Georgia O'Keeffe painting sets auction record for female artist
- Published
A floral painting by the late US artist Georgia O'Keeffe has sold for $44.4m (£28.8m) at auction, setting a record for an artwork by a female artist.
The piece smashes the previous record of $11.9m (£7.5m) for an untitled work by Joan Mitchell, set in May.
Sotheby's in New York said the $15m (£9.5m) estimate on O'Keeffe's work was shattered after an intense bidding war between two rivals.
The art auction record is $142.4m (£90.8m) for a Francis Bacon piece.
The British artist's triptych, Three Studies of Lucien Freud, was sold at auction last year.
O'Keeffe, who died in 1986 at the age of 98, was celebrated for her large-format depictions of flowers which she painted as if they had been seen in close-up.
Her Jimson Weed/White Flower No 1 smashed her previous best of $6.2m (£3.9m) set in 2001, and was one of three works which were placed in the sale.

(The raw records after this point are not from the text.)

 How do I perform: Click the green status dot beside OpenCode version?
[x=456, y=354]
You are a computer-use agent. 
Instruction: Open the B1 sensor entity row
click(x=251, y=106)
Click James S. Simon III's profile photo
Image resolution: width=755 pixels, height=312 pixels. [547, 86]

It was offered at auction by the O'Keeffe Museum in Santa Fe, New Mexico, which holds a large body of the artist's works.
The proceeds of the sale will be put towards the museum's acquisitions funds.

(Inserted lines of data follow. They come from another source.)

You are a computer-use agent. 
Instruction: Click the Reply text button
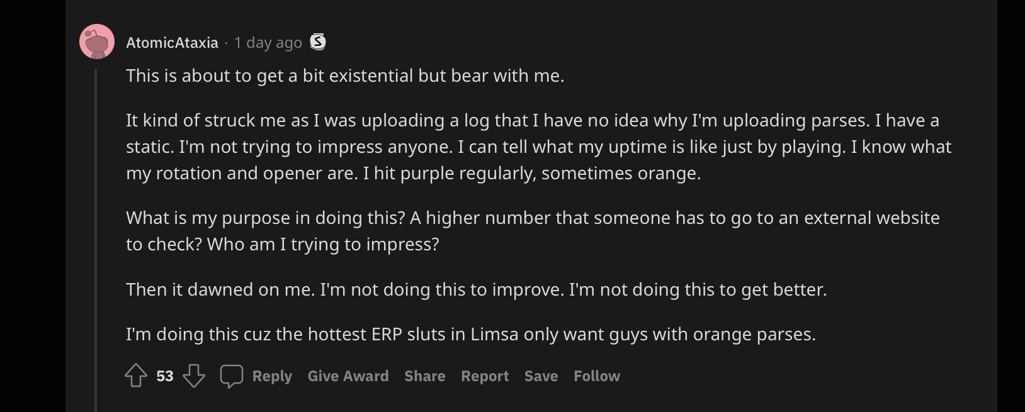272,376
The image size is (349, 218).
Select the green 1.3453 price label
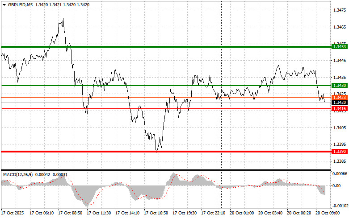click(337, 46)
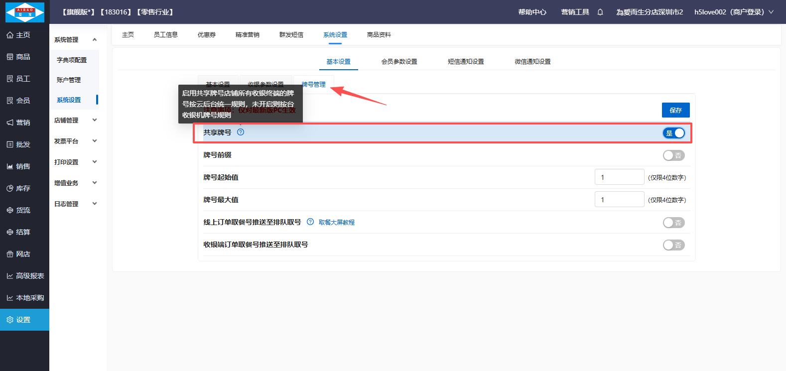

Analysis by Will Gompertz, BBC Arts Editor
What struck me about the Georgia O'Keeffe sale was not the high price paid for the work.
Nor was it the discrepancy between what the market will pay for art made by men and what it will pay for art made by women, the reasons for which have never been entirely clear.

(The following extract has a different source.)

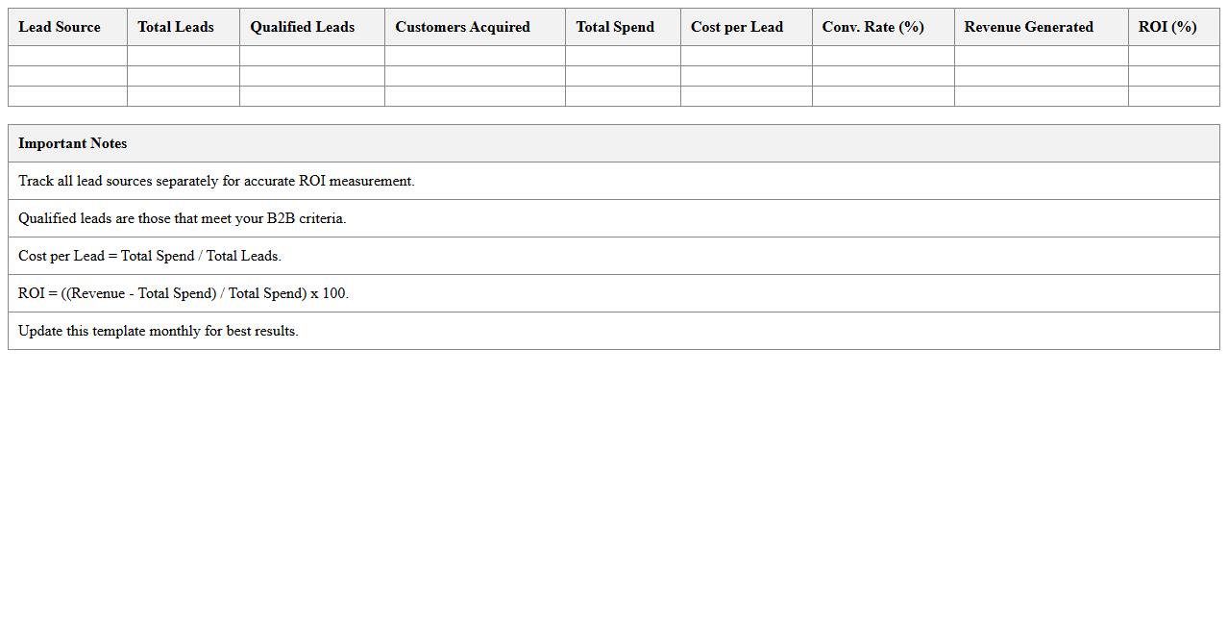
Task: Select the B2B criteria qualified leads note
Action: click(183, 218)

Is it ingrained sexism, or, as Germaine Greer told me in her opinion, historically work by female artists has generally not been as good as that produced by their male counterparts?
No, what caught my eye was the institution selling the painting, which was The Georgia O'Keeffe Museum. Doesn't that strike you as odd? A museum selling an artwork by the artist it was founded to represent?
I can't imagine it happening in this country, where our museum collections are like Venus flytraps: once an artwork goes into the collection, it ain't ever coming out (unless there are truly exceptional circumstances).
The Americans take a more strategic approach when it comes to buying and selling work in and out of institutional collections. They generally have a policy of "trading up", whereby lesser works are sold to raise the necessary money to buy better examples from an artist's oeuvre.
That makes sense. But does it make sense for The Georgia O'Keeffe Museum to sell a painting the market - even at the original estimate of $10-$15m - considered to be of the highest quality?
The current trustees obviously think so, but I wonder if those running the museum in the future will agree?
O'Keeffe worked for much of her earlier life in New York, where she captured the city's overwhelming architecture, but later moved to New Mexico, where she painted its huge landscapes.
Elizabeth Goldberg, Sotheby's head of American painting, said the landmark sale "places Georgia O'Keeffe's work in the top tier of 20th Century artists on the market internationally, where it has always belonged".
The auction house added that her floral images "stand among the most recognisable images in both art history and popular culture".